Ternura desenvainada
Alejandra María Sosa Elízaga*
Hace años un querido amigo sacerdote me trajo de Roma una estatuita de san Pablo, que tengo aquí en mi escritorio, en la cual el santo aparece con tremenda espada en la mano. Y así está representado en casi todas las pinturas y esculturas. ¿A qué se debe esto?
Hay quien supone que es en recuerdo del tiempo en que fue perseguidor de cristianos, cuando probablemente blandía una espada para acabar con ellos. Pero los santos no suelen ser representados por lo que fueron antes de su conversión.
Algunos suponen que se trata de una referencia a que él mismo pidió que empuñáramos “la espada del Espíritu que es la Palabra de Dios.” (Ef 6, 17).
Según otros, se debe a que fue un gran predicador de la Palabra, que, como asegura la propia Sagrada Escritura, es “más cortante que espada de doble filo” (Heb 4, 12).
En fin, sea por la razón que sea, el caso es que debido al modo como se le representa, se tiene de san Pablo la idea de un luchador incansable, fuerte, decidido, valiente, que conquistó y sigue conquistando millones de almas para Dios.
No solemos considerar que la delicadeza o la dulzura sean sus características predominantes.
Tal vez por eso resulta sorprendente, y sin duda conmovedor, leer en la Segunda Lectura que se proclama este domingo en Misa (ver 1Tes, 2, 7-9.13), la manera como se dirigió a los tesalonicenses:
“Hermanos: Cuando estuvimos entre ustedes, los tratamos con la misma ternura con la que una madre estrecha en su regazo a sus pequeños.

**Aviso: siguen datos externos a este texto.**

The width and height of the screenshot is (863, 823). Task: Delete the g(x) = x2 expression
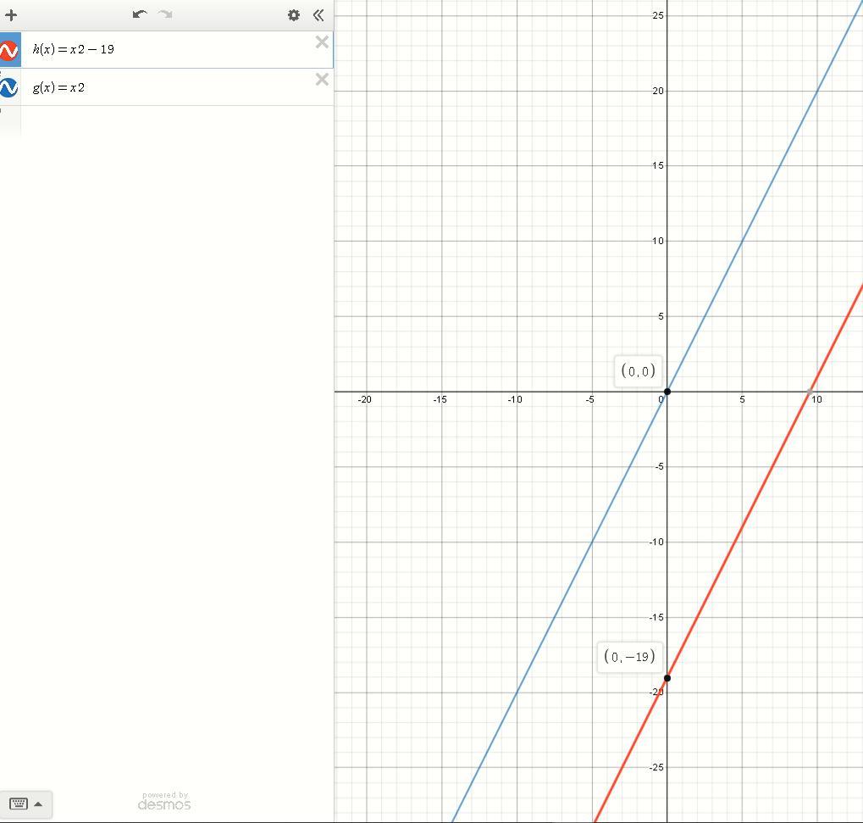tap(322, 80)
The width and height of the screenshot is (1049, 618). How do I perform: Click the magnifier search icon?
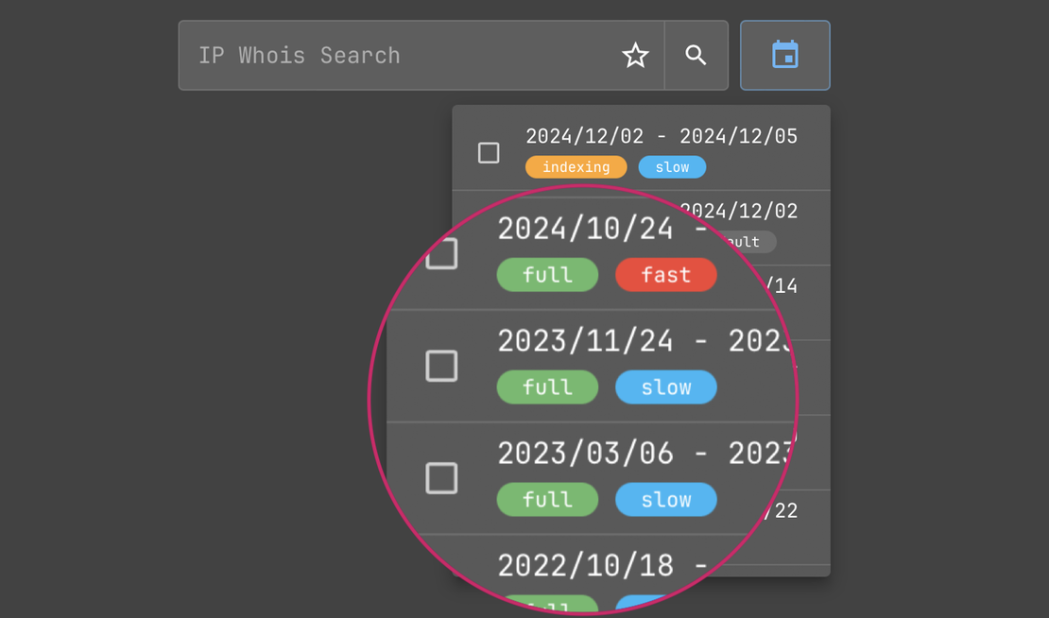tap(696, 55)
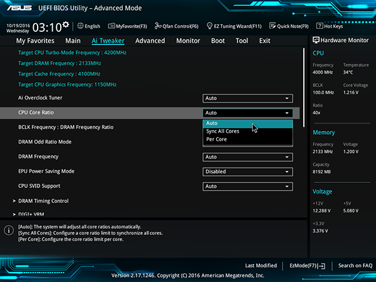Click the Last Modified button

pos(261,266)
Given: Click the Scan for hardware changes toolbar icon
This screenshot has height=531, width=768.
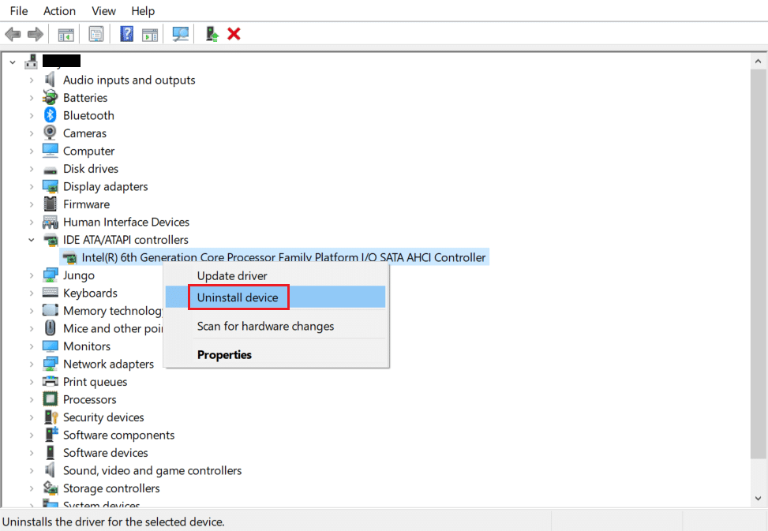Looking at the screenshot, I should 180,33.
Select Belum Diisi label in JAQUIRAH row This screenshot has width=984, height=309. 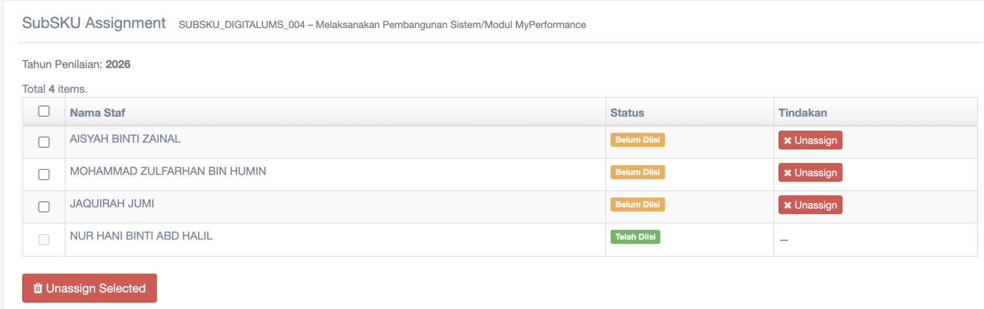click(x=637, y=204)

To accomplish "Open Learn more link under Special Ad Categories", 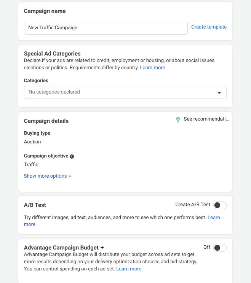I will click(152, 67).
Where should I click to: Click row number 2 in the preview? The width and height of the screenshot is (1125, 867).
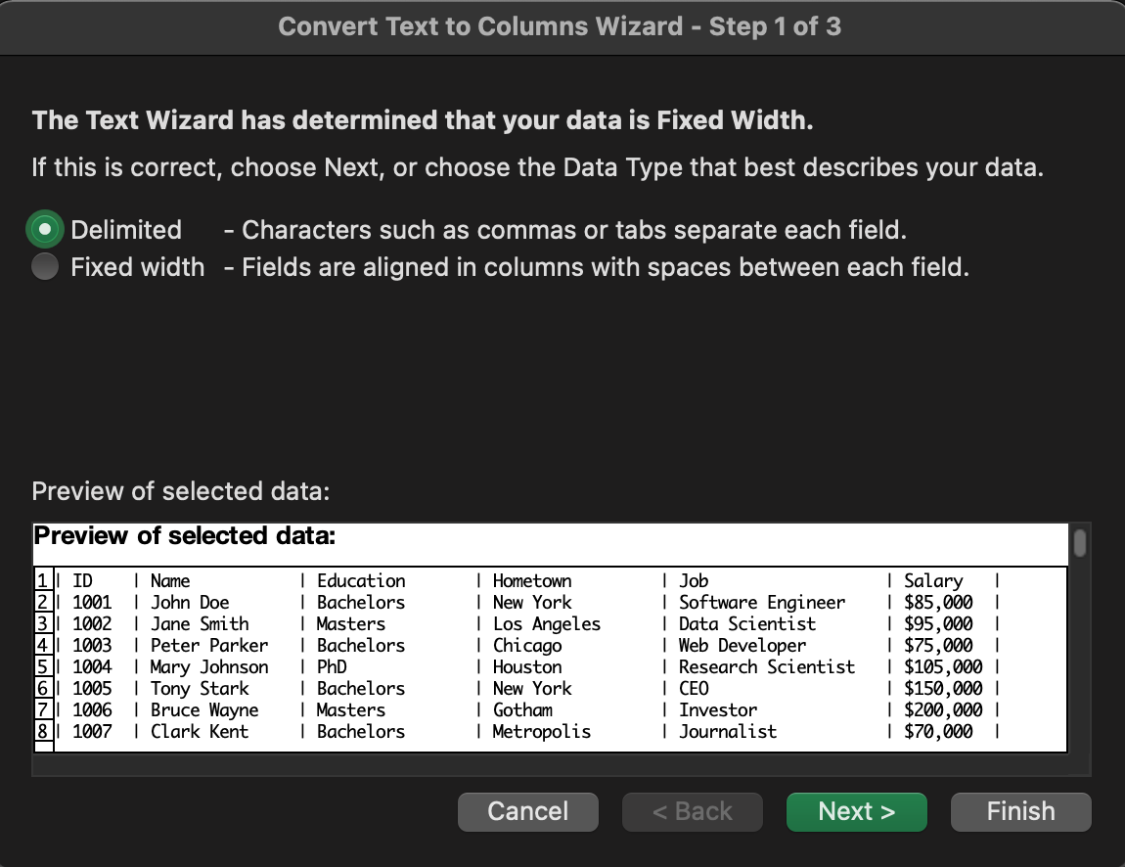[x=43, y=602]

Tan grande es nuestro afecto por ustedes, que hubiéramos querido entregarles, no solamente el Evangelio de Dios, sino también nuestra propia vida, porque han llegado a sernos sumamente queridos”
Impresiona el tono tan cariñoso con que escribió en esta carta, por cierto considerada el primero de los textos del Nuevo Testamento. Podemos imaginar cómo se conmovieron sus destinatarios al leerla por primera vez, cuántas veces la releyeron, y no sólo eso, sino la copiaron y copiaron y copiaron, para transmitirla a otras comunidades y así, al cabo de los siglos llegó, con su afectuoso mensaje intacto, hasta nuestros días.
Es un texto extraordinario, no sólo porque nos descubre un aspecto entrañable de san Pablo, sino sobre todo por la enseñanza que nos ofrece al final de la Lectura, donde el apóstol da gracias a Dios porque cuando les predicó la Palabra a esos hermanos, “la aceptaron, no como palabra humana, sino como lo que realmente es: como Palabra de Dios”.
Empieza diciendo que se dirigió a ellos con ternura y afecto, y termina diciendo que aceptaron la Palabra. Bien podemos suponer que su aceptación se debió, en gran medida al modo como dicha Palabra fue predicada.
Con demasiada frecuencia, los creyentes usamos la Palabra de Dios no sólo para enseñar o exhortar a otros, sino para regañarlos e incluso amenazarlos: ‘¡si no haces esto, te va a pasar tal desgracia que está escrita en la Biblia!’. Pero el temor al castigo no es un buen camino para animar a alguien a que abra su corazón a Dios.
En la medida en que la persona que escucha hablar de Dios, se sepa incondicionalmente amada por Él, y por nosotros, a pesar de sus miserias y pecados, es más fácil que se interese por conocerlo, por acercársele.
Dios es amor. No hay mejor modo, no puede haber otro modo, que predicarlo con amor.